## START DATASET EXTRACT

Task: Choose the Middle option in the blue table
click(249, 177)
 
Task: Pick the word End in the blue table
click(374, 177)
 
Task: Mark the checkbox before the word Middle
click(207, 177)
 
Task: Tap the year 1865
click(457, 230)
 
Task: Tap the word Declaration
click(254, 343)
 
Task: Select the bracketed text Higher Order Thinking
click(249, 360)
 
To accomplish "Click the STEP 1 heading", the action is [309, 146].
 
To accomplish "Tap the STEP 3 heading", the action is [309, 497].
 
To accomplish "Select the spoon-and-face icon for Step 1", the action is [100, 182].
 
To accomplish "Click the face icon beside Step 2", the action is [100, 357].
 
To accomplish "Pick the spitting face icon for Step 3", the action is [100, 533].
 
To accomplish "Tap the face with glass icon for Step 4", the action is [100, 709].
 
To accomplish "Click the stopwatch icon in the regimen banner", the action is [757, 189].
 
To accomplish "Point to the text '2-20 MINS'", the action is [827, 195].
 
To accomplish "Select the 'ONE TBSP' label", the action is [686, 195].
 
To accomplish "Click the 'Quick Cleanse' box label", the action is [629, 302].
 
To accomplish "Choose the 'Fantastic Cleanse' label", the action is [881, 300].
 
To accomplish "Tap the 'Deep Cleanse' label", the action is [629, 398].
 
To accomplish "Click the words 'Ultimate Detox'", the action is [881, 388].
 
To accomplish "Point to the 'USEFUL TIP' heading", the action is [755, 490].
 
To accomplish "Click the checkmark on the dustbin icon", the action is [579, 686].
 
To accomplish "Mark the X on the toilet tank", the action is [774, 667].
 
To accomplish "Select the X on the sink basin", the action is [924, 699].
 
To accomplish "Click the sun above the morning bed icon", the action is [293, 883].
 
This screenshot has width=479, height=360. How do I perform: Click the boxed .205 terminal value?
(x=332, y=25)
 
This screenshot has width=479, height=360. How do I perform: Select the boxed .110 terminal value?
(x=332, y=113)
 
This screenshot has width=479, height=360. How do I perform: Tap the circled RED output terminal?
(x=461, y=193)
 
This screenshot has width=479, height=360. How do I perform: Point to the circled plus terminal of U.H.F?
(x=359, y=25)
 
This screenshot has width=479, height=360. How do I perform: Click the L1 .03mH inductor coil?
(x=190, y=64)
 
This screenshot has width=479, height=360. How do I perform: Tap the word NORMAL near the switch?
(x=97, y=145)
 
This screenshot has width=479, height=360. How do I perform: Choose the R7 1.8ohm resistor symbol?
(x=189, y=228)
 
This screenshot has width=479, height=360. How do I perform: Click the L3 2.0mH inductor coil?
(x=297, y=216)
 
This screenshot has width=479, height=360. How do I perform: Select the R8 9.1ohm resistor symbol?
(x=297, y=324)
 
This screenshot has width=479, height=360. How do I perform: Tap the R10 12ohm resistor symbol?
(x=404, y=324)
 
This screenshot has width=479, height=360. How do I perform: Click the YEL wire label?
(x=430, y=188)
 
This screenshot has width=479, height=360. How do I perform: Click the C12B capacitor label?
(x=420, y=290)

## END DATASET EXTRACT

_WORK INSTRUCTIONS_
Can you format everything in the material above, from the line containing "Task: Tap the year 1865" down through the line containing "click(249, 360)", as a Markdown table with the columns Row and Text? Number each line and skip the blank ones.

_SOLUTION TO THE EXERCISE_
| Row | Text |
|---|---|
| 1 | Task: Tap the year 1865 |
| 2 | click(457, 230) |
| 3 | Task: Tap the word Declaration |
| 4 | click(254, 343) |
| 5 | Task: Select the bracketed text Higher Order Thinking |
| 6 | click(249, 360) |